* SOURCE DOCUMENT:
# # #
To appreciate the speed difference, let’s time eigenvalue and eigenvector computation using SciPy for regular dense matrices, and compare it to tridiagonal matrices. Let’s create a batch of dense matrices:
import scipy.linalg as sla
import numpy as np
# batch of 50 matrices of size 100x100
M = np.random.randn(50, 100, 100)
If you recall from previous posts - we need eigenvectors, in addition to eigenvalues, to compute gradients to train. Now let’s measure eigenvalue and eigenvector computation time. Here it is for eigenvalues:
%%timeit -n 100 -r 30
sla.eigvalsh(M, subset_by_index=(50, 50)).sum() # 50-th eigenvalue
32.7 ms ± 4.42 ms per loop (mean ± std. dev. of 30 runs, 100 loops each)
Here it is for eigenvectors:
%%timeit -n 100 -r 30
vals, vecs = sla.eigh(M, subset_by_index=(50, 50))
vecs.sum()
34.5 ms ± 4.5 ms per loop (mean ± std. dev. of 30 runs, 100 loops each)
Alright. Now let’s do it for tridiagonal matrices. First, we generate diagonal and off-diagonal vectors:
# A batch of 50 diagonal and 50 off-diagonal vectors for 100x100 matrices.
d = np.random.randn(50, 100)
e = np.random.randn(50, 99)
Now let’s measure. Here is eigenvalue measurement:
%%timeit -n 100 -r 30
sla.eigvalsh_tridiagonal(d, e, select='i', select_range=(50, 50)).sum()
5.11 ms ± 60.1 µs per loop (mean ± std. dev. of 30 runs, 100 loops each)
Here is eigenvector measurement:
%%timeit -n 100 -r 30
vals, vecs = sla.eigh_tridiagonal(d, e, select='i', select_range=(50, 50))
vecs.sum()
6.68 ms ± 105 µs per loop (mean ± std. dev. of 30 runs, 100 loops each)
Between 5x and 6x speedup! Speed is not all we need - we also need representation power, which we shall explore in the next section.
# # #
* MATERIAL PROVIDED:
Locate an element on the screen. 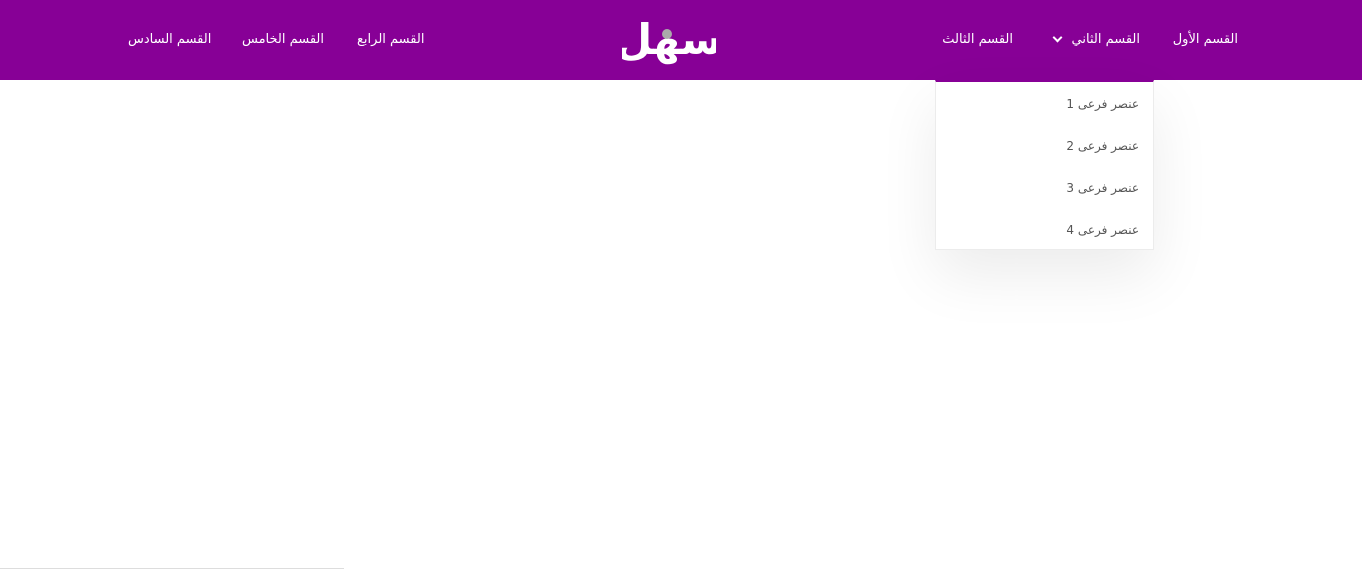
# # #
* GOAL OF THE EXERCISE:
Return the part of the eigenvalue timing text from "If you recall" to "for 100x100 matrices.", word for word.

* EXERCISE RESULT:
If you recall from previous posts - we need eigenvectors, in addition to eigenvalues, to compute gradients to train. Now let’s measure eigenvalue and eigenvector computation time. Here it is for eigenvalues:
%%timeit -n 100 -r 30
sla.eigvalsh(M, subset_by_index=(50, 50)).sum() # 50-th eigenvalue
32.7 ms ± 4.42 ms per loop (mean ± std. dev. of 30 runs, 100 loops each)
Here it is for eigenvectors:
%%timeit -n 100 -r 30
vals, vecs = sla.eigh(M, subset_by_index=(50, 50))
vecs.sum()
34.5 ms ± 4.5 ms per loop (mean ± std. dev. of 30 runs, 100 loops each)
Alright. Now let’s do it for tridiagonal matrices. First, we generate diagonal and off-diagonal vectors:
# A batch of 50 diagonal and 50 off-diagonal vectors for 100x100 matrices.